Writing Fiction Using the Domino Model


Dominoes are small, flat rectangular blocks used as gaming objects. Also known as bones, cards, men or pieces, they feature a line down the center to divide them visually into two square ends that vary in value by the number of spots, called pips, on each side. Most dominoes are double-sided and able to be stacked on top of one another. Dominoes can be arranged in long lines that are triggered to fall by the nudge of the first domino or in patterns that form pictures, 3D structures, or other arrangements. Dominos can be played with one or more players and games are played until either the players run out of their pieces or there is a winner.

A domino effect occurs when one simple action leads to much greater—and often catastrophic—consequences. It’s a powerful lesson that can apply to many aspects of life, including writing fiction. Whether you write your manuscript off the cuff or use a detailed outline, it’s important to consider every plot beat as a potential domino that can tip over if not properly positioned. Using the domino model will help you develop your story in a way that’s engaging and compelling to readers.

For example, a single domino can lead to the destruction of an entire city or the launch of a rocket into space. Or it can be a more mundane event, such as a car crash or a trip to the zoo. In both cases, the outcome depends on how the initial action is executed and how the characters react to it.

To understand how a domino effect works, try this experiment: Place a series of dominoes upright on a table or floor. Then, gently nudge the first one. Watch what happens as the dominoes start to fall. Then, reset the dominoes and see if you can cause them to fall in a different direction or speed. Eventually, you’ll discover how the position and size of a domino affects the speed and direction of its falling.

Once the first domino is tipped, it triggers a chain reaction that continues until all the pieces are toppled. Dominos can be arranged in straight or curved lines, grids that form pictures when they fall, or 3D structures like towers and pyramids. Domino builders compete at domino shows where they set up hundreds or thousands of dominoes in carefully crafted sequence and then nudge each piece into place to create a complex, imaginative domino reaction before an audience.

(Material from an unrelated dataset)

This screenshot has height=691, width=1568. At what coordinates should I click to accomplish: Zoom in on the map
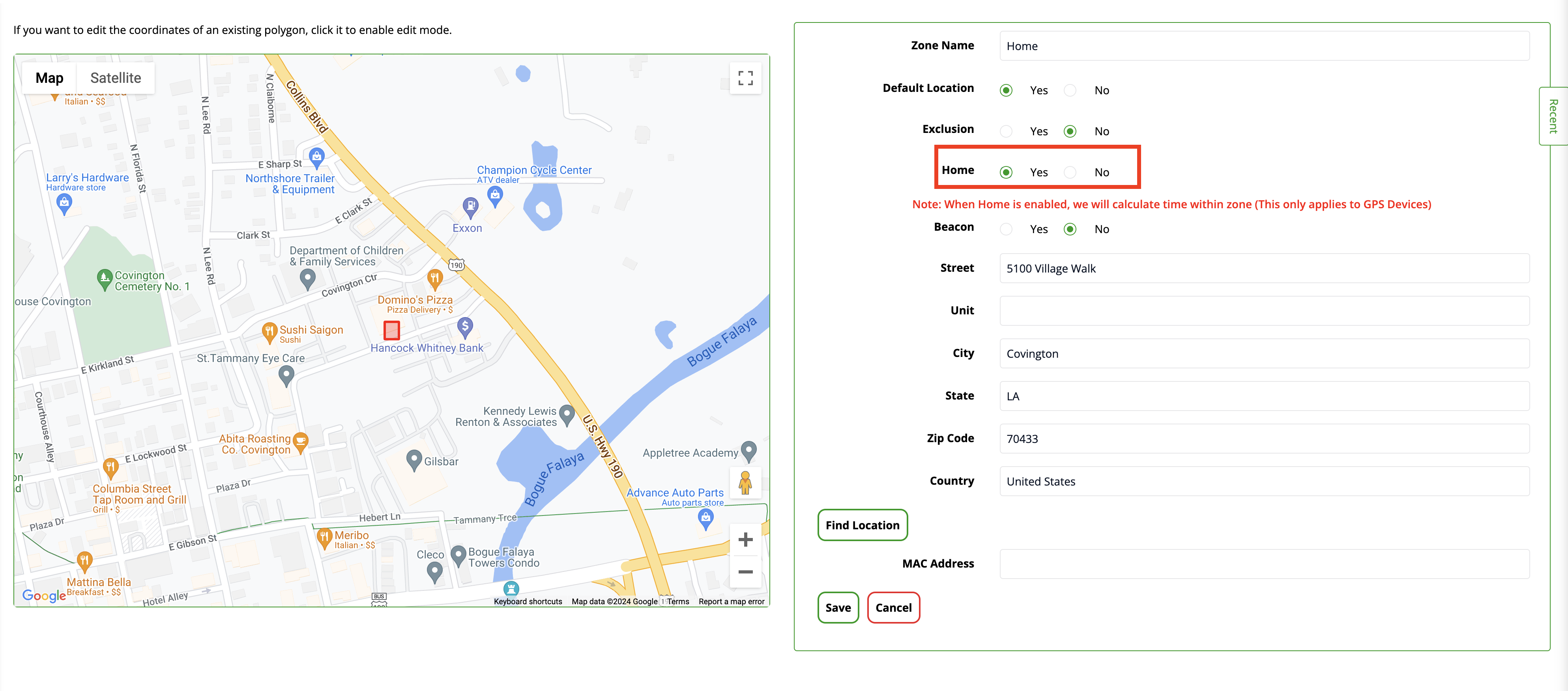[745, 540]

Hevesh, a domino artist who’s created mind-blowing installations involving thousands of pieces, says that science plays an important role in her work. In fact, she applies a version of the engineering-design process when she plans a new project.

She starts with a theme and brainstorms images or words that might relate to it. Then she begins designing the track for the dominoes to follow. Then she calculates how many dominoes will be needed for the desired shape and layout. Finally, she tests her layout in a controlled environment to make sure it will work as intended.